§ **Aufgabe**
Fasse den Textauszug über Purim in zwei Sätzen zusammen.

§ **Textauszug**
◇ ◇ ◇ ◇ ◇
Purim - Was macht man da eigentlich?

 

 

Wir alle kennen den Witz über die Essenz der jüdischen Feiertage: „Sie wollten uns vernichten - sie haben es nicht geschafft - lasst uns essen!" Es bedarf keiner herausragenden intellektuellen Leistung, um zu vermuten, dass vielleicht doch etwas mehr dahinter steckt. (Zumindest weiß man, dass es gerade an Purim auch um das Trinken geht!) Deswegen gehen wir heute mal den besonderen Geboten von Purim auf den Grund.

 

Es gibt vier Mitzwot an Purim: das Lesen von Megillat Esther (der Estherrolle), das Verteilen von Geschenken an die Armen, das Senden von Essensgeschenken an Freunde und Bekannte, und schließlich das Gebot, zu feiern und sich zu freuen.
◇ ◇ ◇ ◇ ◇
§ **Extrahierte Informationen**

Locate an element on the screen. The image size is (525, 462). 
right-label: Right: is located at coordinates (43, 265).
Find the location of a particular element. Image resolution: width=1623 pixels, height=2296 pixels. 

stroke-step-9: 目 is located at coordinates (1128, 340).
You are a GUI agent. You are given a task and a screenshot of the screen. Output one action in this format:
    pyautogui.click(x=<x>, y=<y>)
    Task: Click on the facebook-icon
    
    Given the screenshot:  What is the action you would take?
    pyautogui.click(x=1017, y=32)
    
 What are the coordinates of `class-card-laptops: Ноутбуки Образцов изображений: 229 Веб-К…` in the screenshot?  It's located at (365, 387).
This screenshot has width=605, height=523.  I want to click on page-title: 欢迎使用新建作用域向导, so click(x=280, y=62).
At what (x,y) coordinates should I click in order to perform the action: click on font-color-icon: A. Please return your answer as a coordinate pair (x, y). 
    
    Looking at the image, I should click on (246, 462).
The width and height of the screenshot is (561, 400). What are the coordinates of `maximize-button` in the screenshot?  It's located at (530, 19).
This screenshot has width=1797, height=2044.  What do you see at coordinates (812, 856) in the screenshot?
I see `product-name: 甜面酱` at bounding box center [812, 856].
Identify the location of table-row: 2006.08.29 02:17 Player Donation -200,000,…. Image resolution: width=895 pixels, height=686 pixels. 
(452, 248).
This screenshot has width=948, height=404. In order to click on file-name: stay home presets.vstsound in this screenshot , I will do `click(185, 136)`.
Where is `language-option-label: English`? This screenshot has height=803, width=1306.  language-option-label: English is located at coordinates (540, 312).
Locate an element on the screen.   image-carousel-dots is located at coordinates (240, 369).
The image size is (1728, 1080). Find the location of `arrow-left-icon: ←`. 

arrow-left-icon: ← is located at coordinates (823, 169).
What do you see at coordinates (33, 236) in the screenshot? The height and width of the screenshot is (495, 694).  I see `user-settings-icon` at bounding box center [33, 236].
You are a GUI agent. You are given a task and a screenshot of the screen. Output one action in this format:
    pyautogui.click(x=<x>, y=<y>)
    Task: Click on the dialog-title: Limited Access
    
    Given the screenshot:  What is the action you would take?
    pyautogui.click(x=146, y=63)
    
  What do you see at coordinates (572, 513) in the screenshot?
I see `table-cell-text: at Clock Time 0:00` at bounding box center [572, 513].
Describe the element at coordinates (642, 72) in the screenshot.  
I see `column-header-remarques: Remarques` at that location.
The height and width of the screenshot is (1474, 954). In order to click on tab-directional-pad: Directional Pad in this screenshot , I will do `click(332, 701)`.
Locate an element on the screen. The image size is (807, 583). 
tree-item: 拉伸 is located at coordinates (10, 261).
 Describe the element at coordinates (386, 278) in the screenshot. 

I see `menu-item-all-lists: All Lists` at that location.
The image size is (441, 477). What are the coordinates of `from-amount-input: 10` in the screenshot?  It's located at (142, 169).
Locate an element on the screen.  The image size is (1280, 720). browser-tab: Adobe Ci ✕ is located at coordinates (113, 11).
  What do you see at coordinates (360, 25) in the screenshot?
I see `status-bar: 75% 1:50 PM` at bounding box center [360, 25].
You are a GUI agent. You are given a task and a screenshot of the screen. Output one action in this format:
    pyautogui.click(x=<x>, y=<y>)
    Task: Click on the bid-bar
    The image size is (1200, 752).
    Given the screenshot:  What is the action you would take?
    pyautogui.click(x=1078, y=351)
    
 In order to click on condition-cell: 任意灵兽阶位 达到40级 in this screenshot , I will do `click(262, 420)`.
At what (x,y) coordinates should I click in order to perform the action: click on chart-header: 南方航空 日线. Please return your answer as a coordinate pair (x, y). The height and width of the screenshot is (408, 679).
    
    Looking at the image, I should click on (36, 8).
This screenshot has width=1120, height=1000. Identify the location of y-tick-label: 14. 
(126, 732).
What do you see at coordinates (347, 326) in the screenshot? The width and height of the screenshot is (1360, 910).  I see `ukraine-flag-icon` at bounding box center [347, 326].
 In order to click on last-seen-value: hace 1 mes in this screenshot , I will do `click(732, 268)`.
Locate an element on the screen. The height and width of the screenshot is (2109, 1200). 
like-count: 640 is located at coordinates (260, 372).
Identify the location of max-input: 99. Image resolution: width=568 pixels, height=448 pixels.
◇ ◇ ◇ ◇ ◇
§ **Antwortfeld**
Ausgehend vom bekannten Witz, jüdische Feiertage ließen sich auf „Sie wollten uns vernichten – sie haben es nicht geschafft – lasst uns essen!" zusammenfassen, kündigt der Text an, den besonderen Geboten von Purim auf den Grund zu gehen. Es gibt vier Mitzwot an Purim: das Lesen der Estherrolle, Geschenke an die Armen, Essensgeschenke an Freunde und Bekannte sowie das Gebot, zu feiern und sich zu freuen.